Near where the spit defined the shoreline now a huge earthen and concrete seawall is being built.

This is part of a colossal conveyor system carrying earth from a mountain across the river, creating a plateau where the city stood.  The idea is to rebuild on this new, artificial table land.

I suppose this technology comes from the mining industry, but I can't imagine it existing anywhere else on the scale seen here.

The mountain across the river that is being eaten away to rebuild Rikuzentakata.


The conveyor system branches and stretches in all directions.

The final leg of each conveyor is on a wheeled carriage, and can pivot on a semicircular railroad track beneath it to spread the earth.

"The Bridge of Hope" as its called, the conveyor crossing the river.


The local train ran along the coastal lowlands and it will be rebuilt inland, on higher ground.  They paved a one lane road over the rail bed and run buses.

All along the coast various construction projects are enlarging seawalls and setting blocks along the shoreline.

This massive harbor reconstruction seems to be for one fishing boat.

Temporary housing like these tiny units are all over the region.  Four years after the disaster and only a small percentage of victims have been able to move into permanent housing.  

This building is close to where we are staying.  Located in the port, it was swept clean down to the framing by the tsunami.  Our inn is a replacement built on a raised earthen bed on the site of the former inn.

The coastal lowlands are full of empty house foundations.

Our local seawall is basically being doubled in height...

... and extended.

Mr. Murakami's house and shop, with the boat visible.  You can just make out the cove down below.  He said the tsunami came in three waves over a thirty minute period and the water rose to just the edge of his home.  I've tried to figure how high the water had to have risen to reach his home but it must be fifty or sixty feet.

A series of descending rice paddies across the street from the Murakamis.  They said these were full of boats from the cove, and the seawater poisoned the soil.  The hope is this crop of rice, four years after the tsunami, will finally be all right.

Rikuzentakata's major Buddhist temple invited people to carve stones in a large memorial.  There are many figures, both wistful and sobering.


On a point below the Murakami's house is a stone marking the grave of 35 people killed in a tsunami in the 1890's.  Mrs. Murakami said the local people gathered the bodies from the shoreline and buried them at this spot in a mass grave.  Major tsunamis have struck this coast in the 1890's, 1933, 1960, and 2011.

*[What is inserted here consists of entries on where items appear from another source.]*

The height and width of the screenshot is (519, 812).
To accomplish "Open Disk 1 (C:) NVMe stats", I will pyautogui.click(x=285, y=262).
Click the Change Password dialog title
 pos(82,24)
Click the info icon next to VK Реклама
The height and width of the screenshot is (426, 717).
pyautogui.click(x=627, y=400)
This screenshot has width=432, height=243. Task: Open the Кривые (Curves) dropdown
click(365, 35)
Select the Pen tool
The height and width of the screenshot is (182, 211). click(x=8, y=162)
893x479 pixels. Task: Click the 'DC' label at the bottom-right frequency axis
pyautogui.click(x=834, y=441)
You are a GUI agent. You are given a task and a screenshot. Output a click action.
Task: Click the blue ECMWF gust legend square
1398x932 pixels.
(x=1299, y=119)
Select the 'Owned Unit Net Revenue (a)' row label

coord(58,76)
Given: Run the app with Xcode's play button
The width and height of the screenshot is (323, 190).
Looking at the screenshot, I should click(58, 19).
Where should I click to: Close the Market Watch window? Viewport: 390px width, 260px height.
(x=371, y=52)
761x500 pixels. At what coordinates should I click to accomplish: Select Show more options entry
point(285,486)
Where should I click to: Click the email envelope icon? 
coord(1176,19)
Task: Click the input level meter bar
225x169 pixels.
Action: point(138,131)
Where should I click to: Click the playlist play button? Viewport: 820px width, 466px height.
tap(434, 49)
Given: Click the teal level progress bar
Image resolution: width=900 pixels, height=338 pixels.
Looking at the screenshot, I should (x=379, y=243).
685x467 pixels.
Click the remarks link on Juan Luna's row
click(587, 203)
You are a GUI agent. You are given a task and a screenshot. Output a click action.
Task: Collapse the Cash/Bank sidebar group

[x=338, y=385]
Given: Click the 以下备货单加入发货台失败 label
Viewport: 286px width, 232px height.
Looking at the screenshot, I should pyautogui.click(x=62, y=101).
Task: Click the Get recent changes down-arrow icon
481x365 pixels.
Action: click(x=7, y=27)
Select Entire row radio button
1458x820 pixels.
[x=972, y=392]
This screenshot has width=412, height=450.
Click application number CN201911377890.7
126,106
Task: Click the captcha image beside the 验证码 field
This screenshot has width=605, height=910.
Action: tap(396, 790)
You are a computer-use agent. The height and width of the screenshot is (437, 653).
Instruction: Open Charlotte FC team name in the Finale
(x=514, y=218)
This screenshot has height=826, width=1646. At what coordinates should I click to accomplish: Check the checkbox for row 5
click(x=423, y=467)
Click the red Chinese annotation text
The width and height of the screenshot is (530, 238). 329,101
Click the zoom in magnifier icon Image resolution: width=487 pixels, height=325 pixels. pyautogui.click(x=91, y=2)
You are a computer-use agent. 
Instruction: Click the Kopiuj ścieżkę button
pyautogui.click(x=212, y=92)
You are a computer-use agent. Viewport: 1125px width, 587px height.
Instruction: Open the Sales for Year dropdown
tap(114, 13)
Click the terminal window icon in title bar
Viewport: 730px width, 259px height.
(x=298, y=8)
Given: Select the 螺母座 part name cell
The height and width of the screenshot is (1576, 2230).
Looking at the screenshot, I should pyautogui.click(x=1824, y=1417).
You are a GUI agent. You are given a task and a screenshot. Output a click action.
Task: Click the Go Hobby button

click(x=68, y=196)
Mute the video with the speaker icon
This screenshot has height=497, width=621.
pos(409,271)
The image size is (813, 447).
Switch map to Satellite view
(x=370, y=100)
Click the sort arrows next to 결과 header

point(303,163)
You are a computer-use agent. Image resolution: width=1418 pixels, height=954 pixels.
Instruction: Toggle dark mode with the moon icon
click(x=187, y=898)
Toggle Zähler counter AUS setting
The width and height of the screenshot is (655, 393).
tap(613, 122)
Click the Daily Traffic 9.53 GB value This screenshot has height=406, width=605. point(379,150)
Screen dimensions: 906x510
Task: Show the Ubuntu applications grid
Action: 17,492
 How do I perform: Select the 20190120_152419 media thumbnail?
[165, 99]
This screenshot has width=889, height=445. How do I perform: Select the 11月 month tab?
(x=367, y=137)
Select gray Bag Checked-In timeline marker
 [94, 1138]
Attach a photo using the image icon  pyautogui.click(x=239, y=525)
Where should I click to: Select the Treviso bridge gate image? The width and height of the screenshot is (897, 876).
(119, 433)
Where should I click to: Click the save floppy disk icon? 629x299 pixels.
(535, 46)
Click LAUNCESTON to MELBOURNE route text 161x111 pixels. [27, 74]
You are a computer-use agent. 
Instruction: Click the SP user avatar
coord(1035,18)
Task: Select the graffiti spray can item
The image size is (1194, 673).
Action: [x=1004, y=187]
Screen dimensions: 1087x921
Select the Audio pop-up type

As a visitor, its really impossible to reconcile the scale of what happened with the incredible beauty of this place.  We have both been struck by the friendliness of everyone we've met, but beneath there is also mass trauma here.  Everyone has a story.  Everyone knows people who were killed.  I've read many accounts that the government is reluctant to spend reconstruction funds on an area deemed rural and backward, but the region seems anything but that to me.  There seem to be lots of school age children (conspicuously absent in many other rural parts of Japan), there are almost no empty houses, and the fishing industry seems thriving.